## Your instructions
Reproduce verbatim every line of the items below, from the first line through the line that contains "Image resolution: width=453", with both ends included.

____ Exercise material

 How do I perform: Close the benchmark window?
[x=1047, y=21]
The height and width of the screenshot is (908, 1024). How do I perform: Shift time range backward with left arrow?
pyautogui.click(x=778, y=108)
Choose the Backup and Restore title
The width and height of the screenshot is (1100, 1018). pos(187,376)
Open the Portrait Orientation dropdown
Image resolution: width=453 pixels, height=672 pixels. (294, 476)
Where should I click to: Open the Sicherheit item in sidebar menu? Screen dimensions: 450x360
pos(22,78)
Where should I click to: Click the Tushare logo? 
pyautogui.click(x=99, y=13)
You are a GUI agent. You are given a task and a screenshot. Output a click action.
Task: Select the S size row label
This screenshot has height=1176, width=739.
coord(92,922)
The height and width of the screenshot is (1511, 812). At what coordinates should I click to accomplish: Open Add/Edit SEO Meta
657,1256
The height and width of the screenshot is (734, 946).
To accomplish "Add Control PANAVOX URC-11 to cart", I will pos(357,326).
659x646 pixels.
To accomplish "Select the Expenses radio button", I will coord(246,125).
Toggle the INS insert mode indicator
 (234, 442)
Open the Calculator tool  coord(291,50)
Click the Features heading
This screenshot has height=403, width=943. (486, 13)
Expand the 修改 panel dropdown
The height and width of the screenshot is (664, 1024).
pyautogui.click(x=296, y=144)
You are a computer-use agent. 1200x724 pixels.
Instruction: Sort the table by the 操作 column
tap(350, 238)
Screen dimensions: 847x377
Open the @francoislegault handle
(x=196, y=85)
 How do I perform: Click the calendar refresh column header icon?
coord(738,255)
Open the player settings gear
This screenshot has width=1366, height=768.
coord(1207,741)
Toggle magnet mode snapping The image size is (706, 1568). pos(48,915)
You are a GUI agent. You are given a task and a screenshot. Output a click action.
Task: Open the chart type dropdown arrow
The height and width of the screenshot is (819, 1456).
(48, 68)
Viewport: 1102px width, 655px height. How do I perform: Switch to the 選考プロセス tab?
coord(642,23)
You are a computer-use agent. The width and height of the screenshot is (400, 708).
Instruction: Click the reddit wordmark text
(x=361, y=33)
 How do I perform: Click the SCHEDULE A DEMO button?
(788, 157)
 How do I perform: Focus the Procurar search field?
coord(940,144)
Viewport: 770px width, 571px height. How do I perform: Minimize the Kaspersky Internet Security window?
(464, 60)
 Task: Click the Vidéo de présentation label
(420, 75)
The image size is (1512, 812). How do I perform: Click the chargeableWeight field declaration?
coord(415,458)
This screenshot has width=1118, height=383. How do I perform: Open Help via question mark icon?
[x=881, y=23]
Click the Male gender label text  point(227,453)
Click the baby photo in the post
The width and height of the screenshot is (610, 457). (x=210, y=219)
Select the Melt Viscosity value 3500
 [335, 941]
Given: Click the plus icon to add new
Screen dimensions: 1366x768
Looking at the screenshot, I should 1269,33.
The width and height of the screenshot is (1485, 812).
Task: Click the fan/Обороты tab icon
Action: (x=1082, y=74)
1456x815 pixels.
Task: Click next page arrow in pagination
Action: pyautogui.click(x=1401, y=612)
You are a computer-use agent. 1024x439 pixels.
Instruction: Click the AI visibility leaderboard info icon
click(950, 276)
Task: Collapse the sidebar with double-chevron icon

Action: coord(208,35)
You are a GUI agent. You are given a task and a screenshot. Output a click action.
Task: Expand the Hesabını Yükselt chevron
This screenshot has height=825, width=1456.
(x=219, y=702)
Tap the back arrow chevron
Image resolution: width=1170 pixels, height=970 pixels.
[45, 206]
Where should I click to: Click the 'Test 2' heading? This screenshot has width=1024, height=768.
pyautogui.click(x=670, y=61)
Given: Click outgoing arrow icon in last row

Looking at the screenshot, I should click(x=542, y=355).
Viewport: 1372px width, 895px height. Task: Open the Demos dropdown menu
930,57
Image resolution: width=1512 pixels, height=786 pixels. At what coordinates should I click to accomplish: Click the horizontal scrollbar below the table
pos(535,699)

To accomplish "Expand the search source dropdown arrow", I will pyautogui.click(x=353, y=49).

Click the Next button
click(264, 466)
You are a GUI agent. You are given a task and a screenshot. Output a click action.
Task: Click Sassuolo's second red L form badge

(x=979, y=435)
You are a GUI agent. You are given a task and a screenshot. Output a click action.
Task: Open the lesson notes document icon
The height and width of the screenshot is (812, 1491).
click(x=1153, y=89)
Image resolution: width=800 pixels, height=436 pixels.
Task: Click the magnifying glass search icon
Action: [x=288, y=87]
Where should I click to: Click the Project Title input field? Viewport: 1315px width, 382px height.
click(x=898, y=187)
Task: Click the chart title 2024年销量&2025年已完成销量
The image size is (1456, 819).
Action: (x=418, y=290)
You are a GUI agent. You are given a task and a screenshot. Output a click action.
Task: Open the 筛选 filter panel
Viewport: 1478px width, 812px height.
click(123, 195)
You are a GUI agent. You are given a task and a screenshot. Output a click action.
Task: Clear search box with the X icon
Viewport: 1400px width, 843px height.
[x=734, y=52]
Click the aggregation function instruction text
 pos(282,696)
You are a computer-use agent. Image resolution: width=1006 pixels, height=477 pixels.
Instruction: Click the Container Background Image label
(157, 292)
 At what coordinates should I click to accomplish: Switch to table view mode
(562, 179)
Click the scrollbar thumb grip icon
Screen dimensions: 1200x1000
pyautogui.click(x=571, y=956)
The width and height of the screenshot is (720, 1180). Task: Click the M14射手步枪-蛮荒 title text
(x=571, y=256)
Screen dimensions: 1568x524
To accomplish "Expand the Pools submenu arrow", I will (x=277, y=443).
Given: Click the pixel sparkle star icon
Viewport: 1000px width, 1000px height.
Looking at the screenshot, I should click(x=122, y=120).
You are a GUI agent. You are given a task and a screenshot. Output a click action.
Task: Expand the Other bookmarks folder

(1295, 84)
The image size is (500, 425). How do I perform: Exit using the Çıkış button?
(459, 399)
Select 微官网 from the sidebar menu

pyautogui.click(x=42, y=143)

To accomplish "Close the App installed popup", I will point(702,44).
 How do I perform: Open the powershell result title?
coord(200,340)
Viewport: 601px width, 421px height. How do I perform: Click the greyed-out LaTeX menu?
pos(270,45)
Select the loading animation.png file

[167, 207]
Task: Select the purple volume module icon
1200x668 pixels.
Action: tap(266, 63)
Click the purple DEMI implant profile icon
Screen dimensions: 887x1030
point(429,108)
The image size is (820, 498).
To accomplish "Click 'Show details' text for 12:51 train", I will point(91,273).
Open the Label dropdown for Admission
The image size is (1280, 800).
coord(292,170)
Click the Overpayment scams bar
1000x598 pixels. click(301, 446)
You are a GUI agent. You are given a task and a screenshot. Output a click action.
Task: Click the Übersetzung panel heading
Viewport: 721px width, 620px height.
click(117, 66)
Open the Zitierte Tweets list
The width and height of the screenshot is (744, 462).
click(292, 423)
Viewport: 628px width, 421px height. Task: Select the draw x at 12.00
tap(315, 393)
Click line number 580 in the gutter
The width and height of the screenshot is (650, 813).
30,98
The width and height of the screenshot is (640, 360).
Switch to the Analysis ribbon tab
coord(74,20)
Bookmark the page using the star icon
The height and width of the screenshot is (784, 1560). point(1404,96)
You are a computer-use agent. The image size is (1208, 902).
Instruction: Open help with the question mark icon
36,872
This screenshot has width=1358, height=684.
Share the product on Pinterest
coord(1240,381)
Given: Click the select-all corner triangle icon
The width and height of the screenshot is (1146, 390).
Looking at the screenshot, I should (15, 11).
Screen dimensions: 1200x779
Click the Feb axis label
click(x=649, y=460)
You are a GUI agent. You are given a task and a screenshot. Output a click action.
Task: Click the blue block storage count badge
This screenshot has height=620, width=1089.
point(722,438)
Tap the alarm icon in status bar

________

## Output for this task
 How do I perform: Close the benchmark window?
[x=1047, y=21]
The height and width of the screenshot is (908, 1024). How do I perform: Shift time range backward with left arrow?
pyautogui.click(x=778, y=108)
Choose the Backup and Restore title
The width and height of the screenshot is (1100, 1018). pos(187,376)
Open the Portrait Orientation dropdown
Image resolution: width=453 pixels, height=672 pixels. (294, 476)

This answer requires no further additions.